Bentley Rail Track (SS4)

Hi,

Please can anyone advise on where the Roadway Designer command has disappeared to in Rail Track (SS4)? Has this function been moved to another Bentley product/application?

thanks,

Graeme

Parents
  • It is one of the key difference with SS4. Roadway Designer doesn't exist anymore. It has been replaced by OpenRoads Technology. You will find all its capabilities in the Civil Tools taskbar and Corridor modelling. You need a civil geometry with a profile to start corridor modelling. You can import alignments from the ALG to the DGN as civil geometry.

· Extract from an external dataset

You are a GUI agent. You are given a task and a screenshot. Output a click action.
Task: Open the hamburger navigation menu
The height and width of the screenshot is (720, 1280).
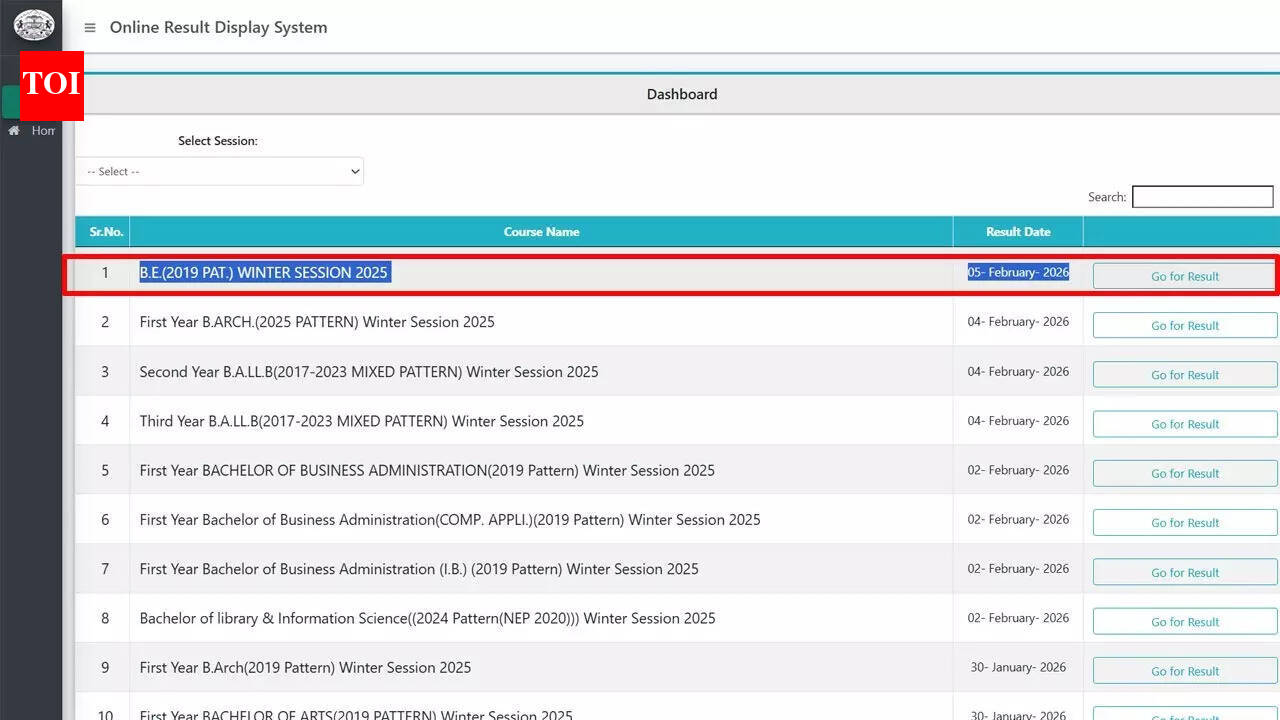90,28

    It is strongly advised to start from a 2D DGN and let Rail Track manages the 3D model. The 3D model is created as soon as something in 3D is done. Set an active terrain model will create the 3D model.

    Typical workflow:

    1. create a DGN for the terrain model: 3D seed file, import DTM or use other terrain model creation method
    2. create a DGN for alignment: 2D seed file, reference DGN with the terrain model and set terrain model active
    3. design the alignment in the 2D model, deisgn the profile in the profile model, set profile active, it will create the 3D element in the 3D model
    4. create a DGN for corridor: 2D seed file, reference alignment and terrain and set terrain active
    5. design the corridor with almost the same tools you were used to in Roadway Designer but all available from the Corridor taskbar.



Reply
  • It is one of the key difference with SS4. Roadway Designer doesn't exist anymore. It has been replaced by OpenRoads Technology. You will find all its capabilities in the Civil Tools taskbar and Corridor modelling. You need a civil geometry with a profile to start corridor modelling. You can import alignments from the ALG to the DGN as civil geometry.

    It is strongly advised to start from a 2D DGN and let Rail Track manages the 3D model. The 3D model is created as soon as something in 3D is done. Set an active terrain model will create the 3D model.

    Typical workflow:

    1. create a DGN for the terrain model: 3D seed file, import DTM or use other terrain model creation method
    2. create a DGN for alignment: 2D seed file, reference DGN with the terrain model and set terrain model active
    3. design the alignment in the 2D model, deisgn the profile in the profile model, set profile active, it will create the 3D element in the 3D model
    4. create a DGN for corridor: 2D seed file, reference alignment and terrain and set terrain active
    5. design the corridor with almost the same tools you were used to in Roadway Designer but all available from the Corridor taskbar.



Children
  • Hi,

    I have a problem with creating a corridor. I try to do everything according to your instructions but I fail to do it.

    create a DGN for the terrain model: 3D seed file, import DTM or use other terrain model creation method

    I did this, imported DTM and displayed as mesh of triangles.

    create a DGN for alignment: 2D seed file, reference DGN with the terrain model and set terrain model active
    design the alignment in the 2D model, deisgn the profile in the profile model, set profile active, it will create the 3D element in the 3D model

    I created a new DGN, reference DGN with terrain model (Teren.dgn), imported my ALG file and displayed the alignment and the profile.

    I set the profile active, but nothing happend. It didn't create the 3D element.

    create a DGN for corridor: 2D seed file, reference alignment and terrain and set terrain active

    I created a new DGN for a corridor, reference files with alignment (trasa) and terrain (teren)

    design the corridor with almost the same tools you were used to in Roadway Designer but all available from the Corridor taskbar.

    I choose "Create corridor" and point the base line of the corridor. Then I need to point the profile element but I can't - "Invalid component for tool" (nieprawidlowy element dla narzedzia).

    Do you know what I am doing wrong?

  • First check that 3D model is not displayed (or locate turned OFF). It avoids selecting wrong elements.

    Then, you can't select the profile on the plan view. You must select it on a profile view.

    But, if you are in SS4 you can't access the profile view if the alignment is in a reference, so you must name the profile or set it as the active profile (in the alignment file). But anyway, name the profile.



  • Could you explain to me how I can name a profile or set a profile as active?

    I thought that it was enough:

  • This is in the ALG, it looks like you know how to name :-)

    If you imported as Civil Geometry from this alg, then you should have the profile 'civil' named the same and already active.

    if it is a new civil element and you designed the profile, then you can access the properties of the vertical complex to set the name. if you don't have feature definition and name in the properties, you have to set feature definition (command from geometry tasks).